The policy should remain conservative. A hotset hint should not make pages unevictable; it should bias reclaim and readahead while the cgroup has latency budget remaining.

9. Beyond the Core: NoC / Mesh Interconnect Warmth

Modern ARM server and client SoCs are not just collections of cores. They include mesh fabrics, coherent interconnects, memory controllers, LLC/SLC slices, and device paths whose own power states can add latency. A core may be awake and at frequency while the path to memory or storage has downclocked.

This means the latency window should not stop at cpufreq and cpuidle. For the most latency-sensitive windows, a platform driver may need to translate the same agent signal into interconnect QoS or minimum bandwidth votes.

Figure 7. A complete latency window may need to keep the interconnect and memory path warm, not only the CPU core.

/* drivers/interconnect/agent_qos.c: sketch */
static int agent_icc_apply_window(struct agent_latency_window *w)
{
        if (!w->active || thermal_pressure_high())
                return 0;

        icc_set_bw(agent_path_cpu_mem,
                   w->min_interconnect_avg_bw,
                   w->min_interconnect_peak_bw);

        trace_agent_interconnect_vote(w->step_id,
                                      w->min_interconnect_peak_bw);
        return 0;
}

/* Auto-expire when the latency window ends. */
static void agent_icc_end_window(struct agent_latency_window *w)
{
        icc_set_bw(agent_path_cpu_mem, 0, 0);
}

This is where an ARM-specific agentic CPU story becomes interesting: not “disable power management,” but coordinate CPU, idle, memory, storage, and interconnect policies for short, bounded windows.

10. Evaluation Plan

A credible benchmark should not report only average throughput. It should report distributions and attribution:

Metric	Why it matters	Expected signal
p50/p95/p99 step latency	User-visible latency lives in the tail	Lower p99 under latency window
Scheduler wakeup histogram	Shows whether CPU placement improved	Fewer >500µs wakeups
cpuidle state residency	Verifies deep idle avoidance during active loops	Fewer deep state entries only during windows
cpufreq ramp events	Shows frequency stability	Reduced low-frequency first-step penalty
Small-read p99	Captures vector/index/document lookup stalls	Lower tail for 4KB–64KB reads
Energy per completed task	Prevents performance-only policy from wasting power	Small energy increase for meaningful tail reduction

Success criterion: improve p99/p999 step latency without globally disabling power management.
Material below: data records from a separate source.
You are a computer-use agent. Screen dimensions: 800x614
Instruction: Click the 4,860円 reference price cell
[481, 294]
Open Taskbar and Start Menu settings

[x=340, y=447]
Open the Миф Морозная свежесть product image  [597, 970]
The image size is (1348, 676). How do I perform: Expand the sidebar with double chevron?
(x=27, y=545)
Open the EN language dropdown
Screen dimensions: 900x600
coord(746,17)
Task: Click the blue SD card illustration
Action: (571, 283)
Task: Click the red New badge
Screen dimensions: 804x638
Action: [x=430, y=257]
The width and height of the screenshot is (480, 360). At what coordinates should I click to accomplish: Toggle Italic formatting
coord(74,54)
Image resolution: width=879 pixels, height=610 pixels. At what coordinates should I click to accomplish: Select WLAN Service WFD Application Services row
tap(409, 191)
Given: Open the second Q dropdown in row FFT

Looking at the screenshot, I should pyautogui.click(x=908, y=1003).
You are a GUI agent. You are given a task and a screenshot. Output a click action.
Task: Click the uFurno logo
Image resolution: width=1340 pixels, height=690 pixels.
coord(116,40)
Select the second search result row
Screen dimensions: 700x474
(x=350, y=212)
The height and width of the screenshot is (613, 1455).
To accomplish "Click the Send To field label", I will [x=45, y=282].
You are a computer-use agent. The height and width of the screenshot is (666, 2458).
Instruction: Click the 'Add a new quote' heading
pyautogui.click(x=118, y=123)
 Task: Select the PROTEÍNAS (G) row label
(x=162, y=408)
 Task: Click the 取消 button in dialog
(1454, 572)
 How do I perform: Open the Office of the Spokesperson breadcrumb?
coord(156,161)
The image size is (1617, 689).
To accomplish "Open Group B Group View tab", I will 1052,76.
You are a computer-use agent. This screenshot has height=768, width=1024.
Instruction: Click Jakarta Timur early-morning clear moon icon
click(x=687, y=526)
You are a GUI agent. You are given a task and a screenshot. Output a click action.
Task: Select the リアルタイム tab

11. Risks and Upstream Reality

There are obvious objections:

Hint abuse: every runtime may mark itself latency-critical.
Fairness: keeping cores warm for one cgroup can hurt others.
Energy regression: bad policy can destroy the reason to use efficient CPUs.
Device diversity: NVMe and ARM platform behavior varies widely.

The answer is to scope policies by cgroup, enforce budgets, expire hints automatically, expose tracepoints, and require benchmarks that include energy per task. The kernel should not blindly trust the application; it should accept intent and enforce policy.

Conclusion

Agentic AI workloads are revealing a systems problem that was easy to miss in batch-centric AI: the latency path is the operating system. On ARM CPUs, power management is a first-class part of that path.

The right goal is not to disable power saving. The right goal is latency-aware efficiency: keep the system efficient across the day, but keep the agent loop warm during the small windows where wakeups, page faults, and storage reads compound into visible delay.

One-line takeaway: ARM agentic CPUs need power policies that optimize not just watts per operation, but variance per agent step.

References

Linux Kernel Documentation: Energy Aware Scheduling.
Linux Kernel Documentation: CPU Idle Time Management.
Linux Kernel Documentation: Multi-Queue Block IO Queueing Mechanism.
Linux manual pages: io_uring registered buffers.
NVM Express: NVMe Technology Power Management Features.